CARE L23, Waiver Intellectual Disability/Related Condition (IDRC), entered? — Check “Yes” or “No” to indicate whether the LIDDA has completed CARE screen L23. IDRC Status: If “Yes,” check the appropriate response to indicate the status of the ID/RC. If the box for “Returned” is selected, enter the date the LIDDA submitted the requested documentation to Program Eligibility and Support (PES) or document the reason for the delay in Section 4. If the box for “Approved” is selected, enter the date PES approved the ID/RC. If the box for “Entered/Pending” is selected, document the reason for the delay in Section 4.

Form 1049, Initial Provider Choice Request, signed and received or Form 1052, Public Provider Choice Request — Check the appropriate form to indicate the person’s or LAR’s choice of provider.

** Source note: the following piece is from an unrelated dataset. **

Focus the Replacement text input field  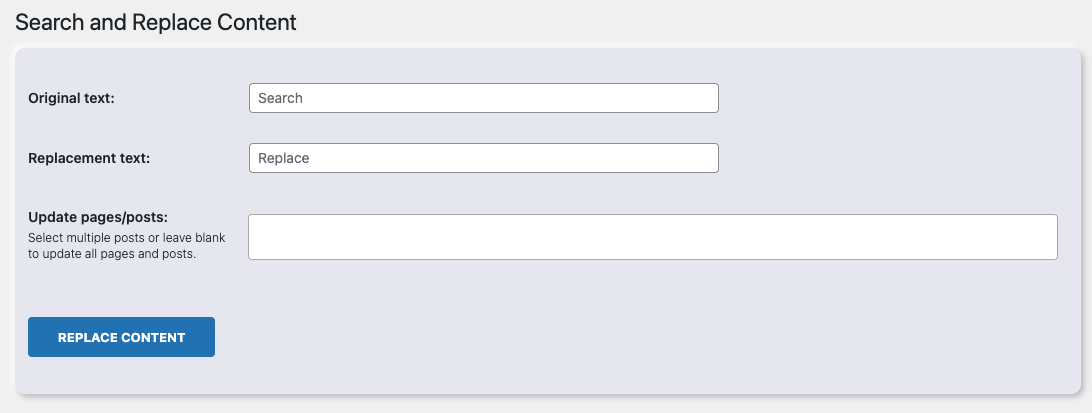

If a provider has not been chosen, document the reason for the delay in Section 4. If Form 1049 has been received, enter the provider’s component code and the date the LIDDA received the form. Otherwise, check the appropriate response to indicate the status of Form 1052. If “Submitted” is selected, enter the date the LIDDA submitted the form. If the box for “Approved” is selected, enter the date of HHSC’s approval. If the box for “Not Submitted” is selected, document the reason for the delay in Section 4.

Enrollment Meeting Status — Check the appropriate response to indicate the status of the enrollment meeting. If the box for “Scheduled” is selected, enter the date the of the upcoming appointment. If the box for “Completed” is selected, enter the date the meeting was completed. If the box for “Not Scheduled” is selected, document the reason for the delay in Section 4.

CARE L02, Individual Plan of Care, entered? — Check “Yes” or “No” to indicate whether the LIDDA has completed CARE screen L02. If “Yes,” enter the date the LIDDA completed the data entry. If “No,” document the reason for the delay in Section 4.

CARE L03, Enrollment Packet Checklist, entered? — Check “Yes” or “No” to indicate whether the LIDDA has completed CARE screen L03. If “Yes,” enter the date the LIDDA completed the data entry. If “No,” document the reason for the delay in Section 4.    

CARE L09, Register Client Update, entered? — Check “Yes” or “No” to indicate whether the LIDDA has completed CARE screen L09. If “Yes,” enter the date the LIDDA completed the data entry. If “No,” document the reason for the delay in Section 4.

CARE L05, Provider Choice, screen entered? — Check “Yes” or “No” to indicate whether the LIDDA has completed CARE screen L05. If “Yes,” enter the date the LIDDA completed the data entry. If “No,” document the reason for the delay in Section 4.        

Section 4, Reason(s) for Delay(s) — Describe the reason(s) for delay(s) in each enrollment activity with a “No,” “Not Scheduled” or “Not Submitted” response and provide additional information regarding the actions the LIDDA has taken to resolve the delays, the current predominant reason for delay and the potential for future delays.

Section 5, HHSC Use Only — These fields are completed by HHSC staff only.